**What to do**. From the entries below, print exactly the span beginning with the line holding "The height and width of the screenshot is (283, 400)." and ending with the line holding "You are a computer-use agent. The", endpoints included, and skip any pictures.

[Saved entries]
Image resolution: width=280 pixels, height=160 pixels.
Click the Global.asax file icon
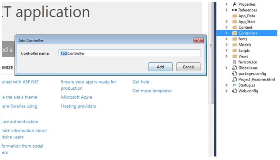234,68
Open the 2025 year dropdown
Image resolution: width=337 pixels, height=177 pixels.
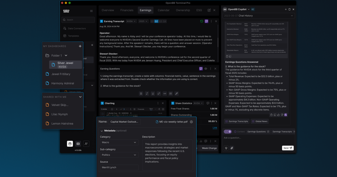tap(143, 21)
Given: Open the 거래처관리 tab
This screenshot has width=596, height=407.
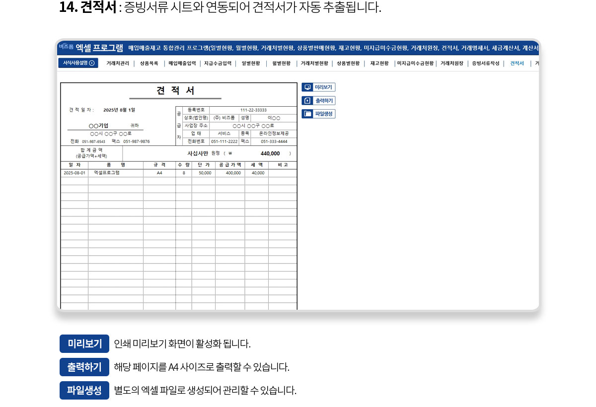Looking at the screenshot, I should coord(118,64).
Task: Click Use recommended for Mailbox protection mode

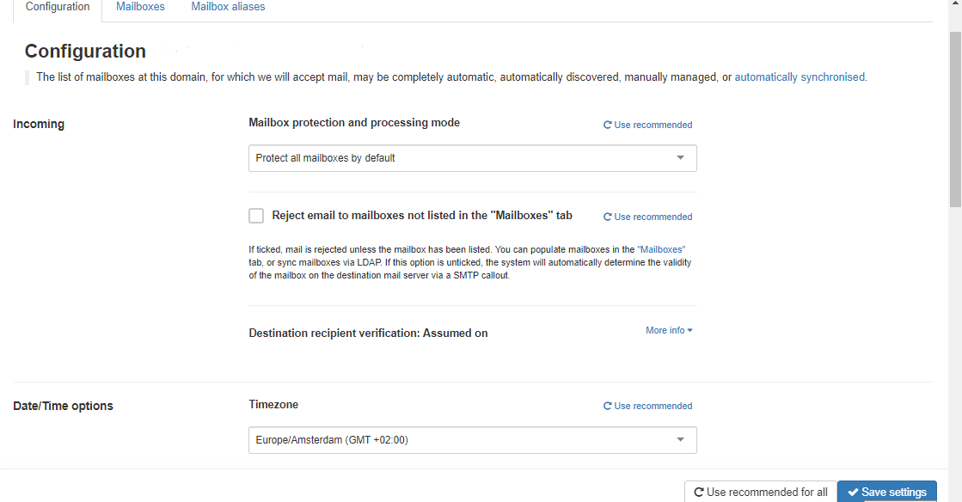Action: click(x=653, y=126)
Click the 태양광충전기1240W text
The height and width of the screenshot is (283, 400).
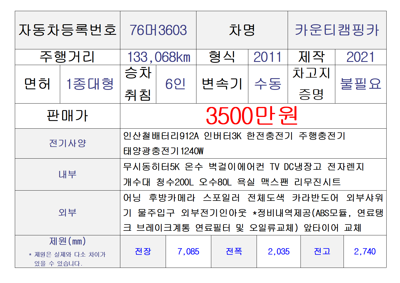163,151
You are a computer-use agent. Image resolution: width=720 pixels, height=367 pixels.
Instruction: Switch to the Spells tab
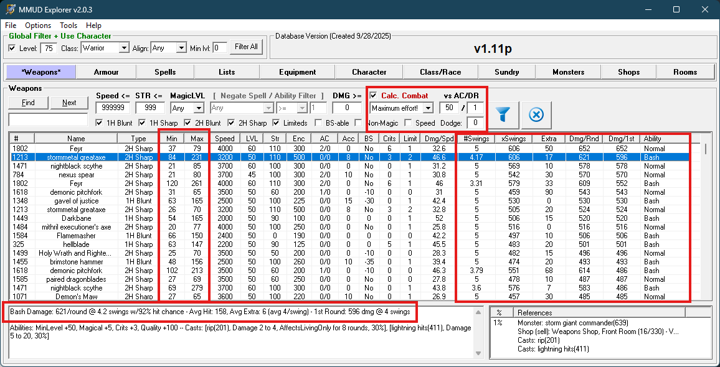(165, 72)
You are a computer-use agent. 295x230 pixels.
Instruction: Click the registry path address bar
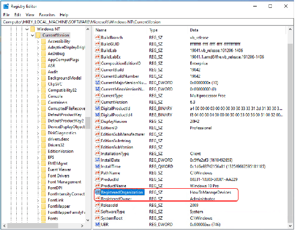pyautogui.click(x=148, y=22)
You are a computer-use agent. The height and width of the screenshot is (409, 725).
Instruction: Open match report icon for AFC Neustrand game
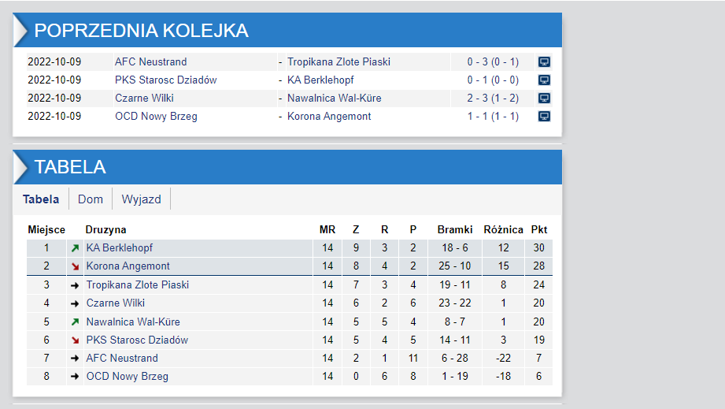pyautogui.click(x=543, y=61)
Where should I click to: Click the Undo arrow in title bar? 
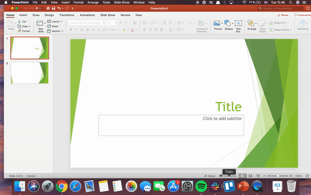[59, 8]
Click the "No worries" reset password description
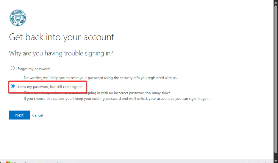 tap(100, 78)
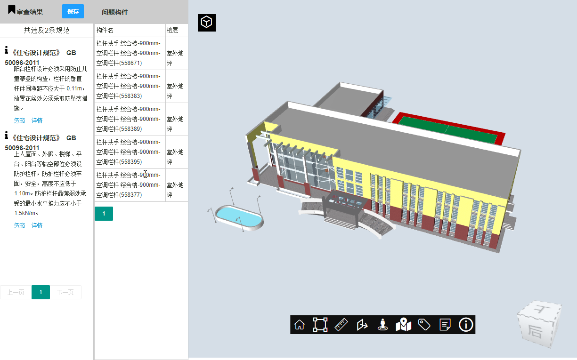This screenshot has height=360, width=577.
Task: Save the review results with 保存
Action: (73, 11)
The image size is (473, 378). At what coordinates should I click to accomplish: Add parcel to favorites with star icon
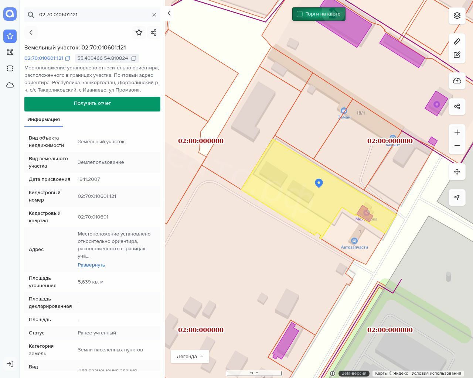click(x=139, y=32)
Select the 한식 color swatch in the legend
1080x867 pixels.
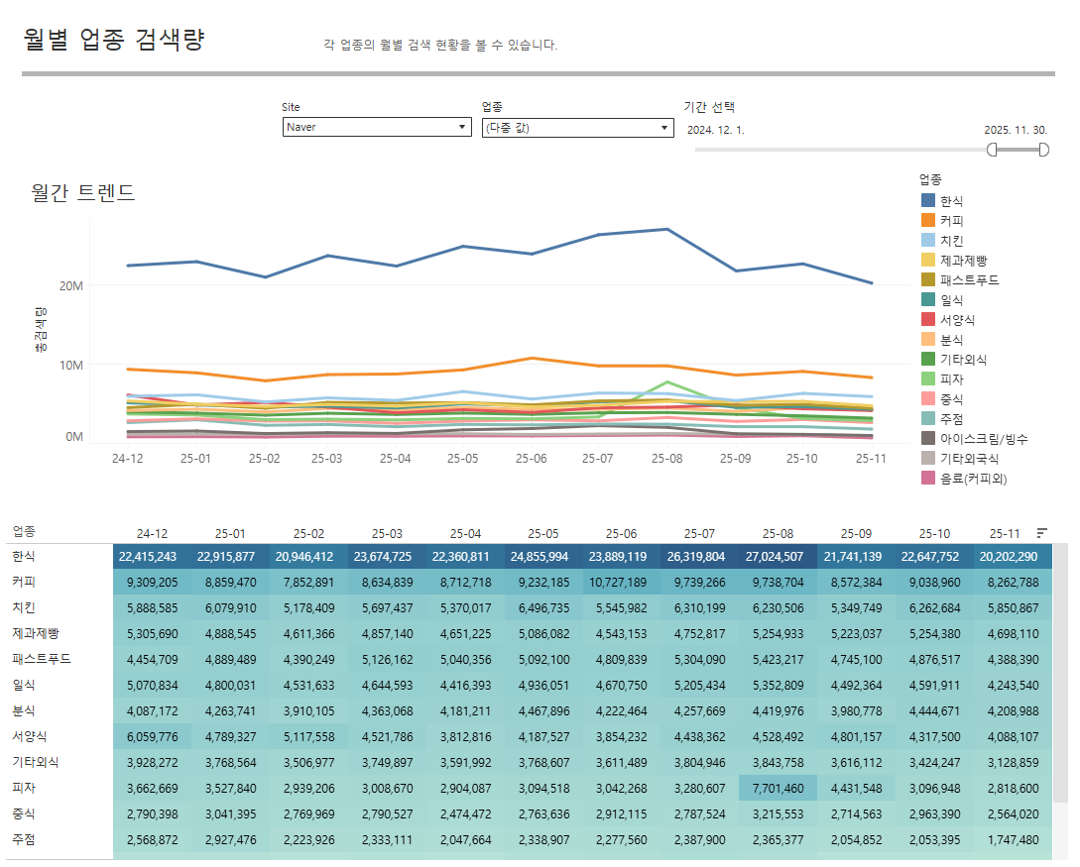(x=928, y=201)
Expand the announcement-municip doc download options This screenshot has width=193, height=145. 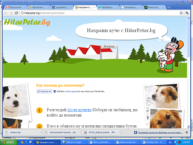80,132
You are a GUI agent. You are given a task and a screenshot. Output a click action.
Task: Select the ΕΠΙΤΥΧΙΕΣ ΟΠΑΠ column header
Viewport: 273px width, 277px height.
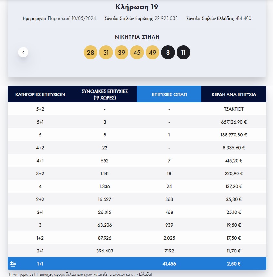point(169,94)
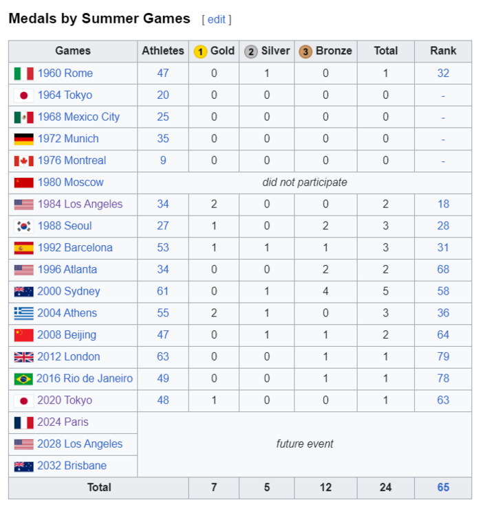
Task: Click the silver medal icon in header
Action: pos(251,52)
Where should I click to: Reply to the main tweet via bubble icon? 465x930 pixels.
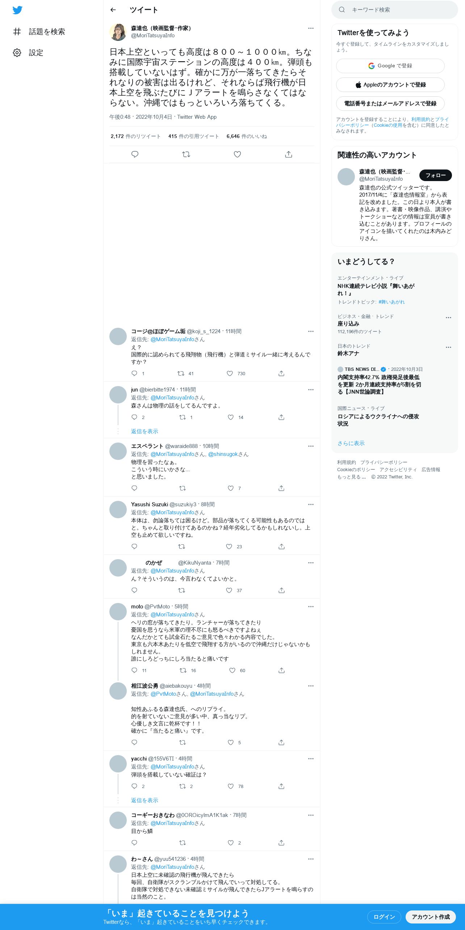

**Answer to this exercise**.
The height and width of the screenshot is (283, 400).
163,151
You are a computer-use agent. Image resolution: width=720 pixels, height=367 pixels.
Instruction: Switch to the Spells tab
(165, 72)
You are a computer-use agent. 295x230 pixels.
Instruction: Click the registry path address bar
pyautogui.click(x=148, y=22)
You are a computer-use agent. The height and width of the screenshot is (409, 725).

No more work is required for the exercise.